Spark Storage（一）集群下的区块管理

Storage模块

在Spark中提及最多的是RDD，而RDD所交互的数据是通过Storage来实现和管理

Storage模块整体架构

1. 存储层

在Spark里，单节点的Storage的管理是通过block来管理的，每个Block的存储可以在内存里或者在磁盘中，在BlockManager里既可以管理内存的存储，同时也管理硬盘的存储，存储的标识是通过块的ID来区分的。

2. 集群下的架构

2.1 架构

在集群下Spark的Block的管理架构使用Master-Slave模式

Master : 拥有所有block的具体信息（本地和Slave节点）
Slave ：通过master获取block的信息，并且汇报自己的信息

这里的Master并不是Spark集群中分配任务的Master，而是提交task的客户端Driver，这里并没有主备设计，因为Driver client是单点的，通常Driver client crash了，计算也没有结果了，在Storage 的集群管理中Master是由driver承担。

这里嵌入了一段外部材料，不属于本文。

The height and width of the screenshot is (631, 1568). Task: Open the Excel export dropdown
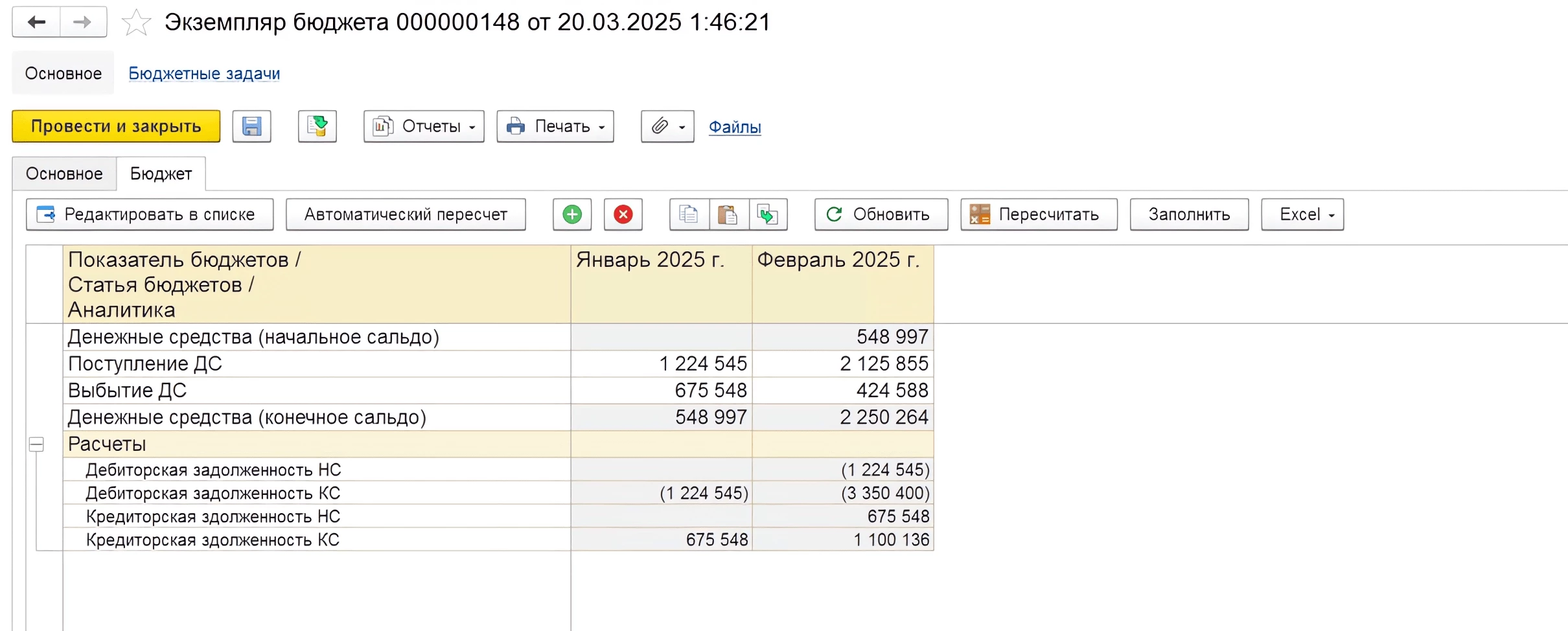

Executor在运行task的时候，通过blockManager获取本地的block块，如果本地找不到，尝试通过master去获取远端的块

for (pid <- Random.shuffle(Seq.range(0, numBlocks))) {  
     val pieceId = BroadcastBlockId(id, "piece" + pid)  
     logDebug(s"Reading piece $pieceId of $broadcastId")  
     // First try getLocalBytes because there is a chance that previous attempts to fetch the  
     // broadcast blocks have already fetched some of the blocks. In that case, some blocks  
     // would be available locally (on this executor).  
     bm.getLocalBytes(pieceId) match {  
       case Some(block) =>  
         blocks(pid) = block  
         releaseLock(pieceId)  
       case None =>  
         bm.getRemoteBytes(pieceId) match {  
           case Some(b) =>  
             if (checksumEnabled) {  
               val sum = calcChecksum(b.chunks(0))  
               if (sum != checksums(pid)) {  
                 throw new SparkException(s"corrupt remote block $pieceId of $broadcastId:" +  
                   s" $sum != ${checksums(pid)}")  
               }  
             }  
             // We found the block from remote executors/driver's BlockManager, so put the block  
             // in this executor's BlockManager.  
             if (!bm.putBytes(pieceId, b, StorageLevel.MEMORY_AND_DISK_SER, tellMaster = true)) {  
               throw new SparkException(  
                 s"Failed to store $pieceId of $broadcastId in local BlockManager")  
             }  
             blocks(pid) = b  
           case None =>  
             throw new SparkException(s"Failed to get $pieceId of $broadcastId")  
         }  
     }  
   }

2.2 Executor获取块内容的位置

唯一的blockID:

broadcast_0_piece0
请求Master获取该BlockID所在的 Location，也就是BlockManagerId的集合

/** Get locations of the blockId from the driver */  
  def getLocations(blockId: BlockId): Seq[BlockManagerId] = {  
    driverEndpoint.askWithRetry[Seq[BlockManagerId]](GetLocations(blockId))  
  }

唯一的BlockManagerId

BlockManagerId(driver, 192.168.121.101, 55153, None)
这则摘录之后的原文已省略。